Für osmotische Quellexperimente wurden die ausplattierten Zellen in 1× HBSS gewaschen und dann 2,5 Minuten lang einer 120 mOsm modifizierten Ringer-Lösung (48,8 mM NaCl, 5 mM KCl, 10 mM HEPES (pH 7,40) und 10 mM d-Glucose) ausgesetzt bei Raumtemperatur. Als nächstes wurden die Zellen vorsichtig in ein hypotonisches Fixiermittel (120 mOsm modifizierter Ringer, 0,8 % PFA und 0,1 % Glutaraldehyd) ausgetauscht. Man ließ die Zellen 10 Minuten lang fixieren und wusch sie ausgiebig in 120 mOsm modifizierter Ringer-Lösung. Die Osmolalität aller Lösungen wurde mit einem Dampfdruckosmometer auf ±5 mOsm bestimmt.
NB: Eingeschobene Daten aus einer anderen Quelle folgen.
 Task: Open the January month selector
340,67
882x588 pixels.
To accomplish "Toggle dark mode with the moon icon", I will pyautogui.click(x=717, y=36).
Nach dem Fixieren und Waschen wurden 150-nm-Gold-Nanosphären-Referenzmarken (BBI Solutions) auf das Deckglas aufgetragen und 5 Minuten lang bei Raumtemperatur inkubiert. Das Deckglas wurde dann in HBSS gewaschen.
Zur Bildgebung wurden die Zellen wie bei iPALM in den isotonischen Bildgebungspuffer ausgetauscht, außer mit 20 mM Cysteamin. Das Deckglas wurde auf einen Glasobjektträger gelegt, der eine mit Bildpuffer gefüllte Hohlraumvertiefung (Globe Scientific) enthielt, und nach unten gedrückt, um überschüssigen Puffer zu entfernen. Das Deckglas wurde dann mit Elite Double 22 Dentalepoxidharz (Zhermack) auf dem Objektträger versiegelt.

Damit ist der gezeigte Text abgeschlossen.